Copy out the stretch from the line containing "Screen dimensions: 748x420" through the line containing "tap(509, 50)", both lines included, character for character.

Records:
·····
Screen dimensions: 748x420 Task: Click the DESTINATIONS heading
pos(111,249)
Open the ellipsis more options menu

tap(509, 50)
·····
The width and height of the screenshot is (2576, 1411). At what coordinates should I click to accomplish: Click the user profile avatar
·····
Full answer:
Screen dimensions: 748x420 Task: Click the DESTINATIONS heading
pos(111,249)
Open the ellipsis more options menu

tap(509, 50)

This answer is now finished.